EGU26-20131, updated on 14 Mar 2026
https://doi.org/10.5194/egusphere-egu26-20131
EGU General Assembly 2026
© Author(s) 2026. This work is distributed under
the Creative Commons Attribution 4.0 License.
Oral | Thursday, 07 May, 15:25–15:35 (CEST)
 
Room -2.15
Solving the lack of data issue for machine learning for rare climate events
Amaury Lancelin1,2, Freddy Bouchet1, Alexander Wikner3, Pedram Hassanzadeh3, Laurent Dubus2, and Peter Werner1
Amaury Lancelin et al.
  • 1LMD/IPSL, CNRS, ENS, Université PSL, École Polytechnique, Institut Polytechnique de Paris, Sorbonne Université, Paris, France
  • 2Réseau de Transport d'Électricité (RTE), Paris, France
  • 3Department of the Geophysical Sciences, University of Chicago, Chicago, IL, USA

Machine learning is reshaping the entire climate-modelling chain, from climate model development to the study of climate extreme events and their impacts. One of the key drivers of this revolution is the availability of datasets that are sufficiently large for training and validation. For climate extreme events, however, this requirement poses seemingly insurmountable challenges: we need to assess the impacts of unprecedented events for which historical data are too scarce; we must rely on models, yet simulating extremely rare events with them is prohibitively expensive; and any statistical approach, including machine learning, suffers from a severe lack-of-data problem.

Here, we argue that the only viable path forward is to integrate machine learning directly into the data-generation process, in close interaction with state-of-the-art physics-based climate models and observational datasets.

The first building block of our approach is the development of state-of-the-art climate model emulators. AI models trained on historical reanalyses to emulate the dynamics of the global atmosphere have demonstrated both high forecast skill and drastically reduced computational costs. Some of these AI emulators can generate stable trajectories spanning multiple decades, which, combined with their affordability, has the potential to significantly reduce uncertainties related to extreme weather. However, it remains impossible to directly validate whether AI emulators can reliably estimate the risk of extreme events with return times exceeding the historical record.
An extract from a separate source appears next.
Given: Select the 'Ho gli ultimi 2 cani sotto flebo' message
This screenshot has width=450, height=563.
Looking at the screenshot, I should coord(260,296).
To address this issue, we develop a methodology based on state-of-the-art architectures, with the explicit requirement that emulators exhibit extremely long-term stability, high fidelity, and a faithful reproduction of the stationary statistics of the climate model.

In a first-of-its-kind experiment, we simulate 100,000 years of a stationary climate using PlaSim, a coarse-resolution general circulation model. We then train a set of stable AI emulators using only 100 years of data, and compare the return times of extreme heat waves over Western Europe and the Pacific Northwest, as well as severe precipitation events over the Tropics.

The second building block of our approach consists of rare-event simulation techniques that reduce by several orders of magnitude the computational cost of sampling extremely rare events with CMIP-class climate models. The third building block is the blending of historical observations with CMIP model output within a Bayesian framework to estimate the

probability of extremely rare events constrained by observations. In this talk, we also briefly discuss the second and third building blocks and their connections to the first within a comprehensive, integrated framework.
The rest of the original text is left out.